C'est la faute des médias (suite) !

vol. 3 : Les marronniers fleurissent tardivement à Hiroshima

Durant les moments creux, mais pas seulement, les journaux écrits, radios, ou télévisés se livrent à la sylviculture des marronniers, qui tend à devenir une monoculture. Ces articles périodiques servant de bouche trous, sur le modèle de la presse locale qui annonce la floraison des marronniers, envahissent l'espace de médias. Les commémorations s'universalisant, les médias se provincialisent. On peut y trouver l'excuse de la concurrence qui résulte de l'augmentation des temps consacrés à l'information, spécialement avec les chaînes thématiques. Mais est-il si difficile de trouver des bons sujets, sans parler de sujets nouveaux ? Peut-être n'est-ce qu'une question d'enfermement dans la routine, ou du manque de renouvellement des équipes journalistiques ?

Le roi des marronniers qui fleurit tardivement tous les huit août est sans doute l'anniversaire d'Hiroshima. Une semaine avant, voire davantage, les journalistes commencent le compte à rebours. Dans l'alliance du marronnier et du sensationnalisme, on ne peut guère faire mieux ! Jusqu'à une date récente, Hiroshima était même en tête devant Auschwitz au palmarès de l'horreur, sans doute à cause de la disponibilité des images. Les intellectuels considèrent aussi ces phénomènes comme un thème obligé. Eux qui se veulent si critiques du sensationnalisme des médias révèlent ici leur vrai nature d'histrions. Mais ils ont eux aussi une excuse : comme ils n'ont que trop tendance à arriver après la bataille, il ne leur reste plus qu'à enterrer les morts. Autant les rentabiliser au passage en essayant de masquer leur responsabilité puisque les discussions pacifiques qui auraient pu empêcher les conflits ont échoué.

Car après tout, les bombes d'Hiroshima, puis de Nagasaki, ne se différencient des autres bombardements de populations civiles que par leur nouveauté technologique.
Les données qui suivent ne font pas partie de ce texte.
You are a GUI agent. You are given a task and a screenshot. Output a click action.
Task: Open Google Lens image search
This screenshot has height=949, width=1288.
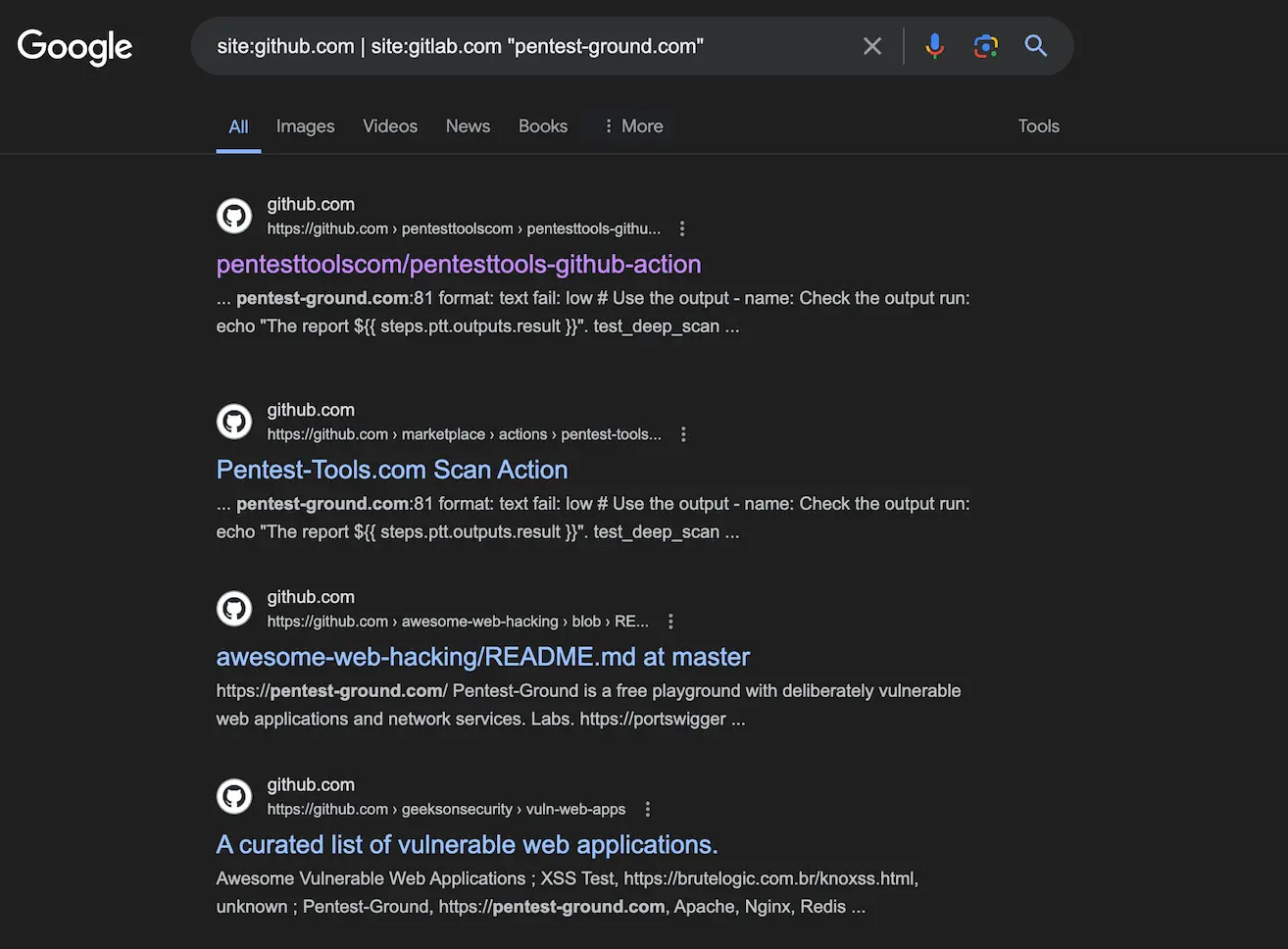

Si cette stratégie peut être caractérisée de crime de guerre, il en est de même des autres bombardements conventionnels massifs, qui constituaient d'ailleurs aussi des innovations depuis Guernica ou Dresde. Les bombardements conventionnels au Japon, à Tokyo et ailleurs, ont eux aussi fait des centaines de milliers de victimes par l'utilisation de bombes incendiaires.

La vulgate anti-technologique des intellectuels, après Spengler ou Heidegger, semble d'ailleurs justifier l'avant-dernière technologie pour condamner la dernière, sans en comprendre l'identité formelle. La dissuasion nucléaire est-elle autre chose qu'une nouvelle politique de la canonnière ? Depuis 1945, elle n'a en aucun cas empêché les guerres, par états satellites interposés, entre les deux superpuissances, qui avançaient méthodiquement leurs pions jusqu'à l'effondrement de l'URSS. Cet objectif atteint, les attentats suicides ont démontré l'inefficacité de tout édifice politique reposant sur la puissance militaire.

Victimolatrie et absolution

Dans cette commémoration d'Hiroshima, un problème est d'ailleurs cette compassion toute chrétienne pour les vaincus (qui conduisit certains prêtres à aider les anciens nazis à s'enfuir, après avoir aidé les résistants ou les juifs [1]), sans distinction de la cause de leur situation. Les populations civiles d'Hiroshima ne sont pas plus individuellement responsables que toute autre victime civile d'un bombardement conventionnel.

Mais Hiroshima constituait aussi un objectif militaire. Outre des usines d'armement, et la stratégie de démoralisation (constitutive de crime de guerre), l'argument de vouloir briser la résistance jusqu'au-boutisme des japonais est parfaitement recevable. Les américains l'avait constaté au cours de leur reconquête des îles du Pacifique, et ils en ont tiré la leçon. D'ailleurs, si une résistance de cet ordre avait eu lieu au cours de la conquête des îles principales du Japon, il y aurait sans doute eu dans les bombardements plus de victimes japonaises qu'à Hiroshima et Nagasaki. Une conséquence aurait aussi été un quasi anéantissement de la population mâle du Japon. Ce qui aurait sans doute provoqué la disparition de la culture japonaise [2].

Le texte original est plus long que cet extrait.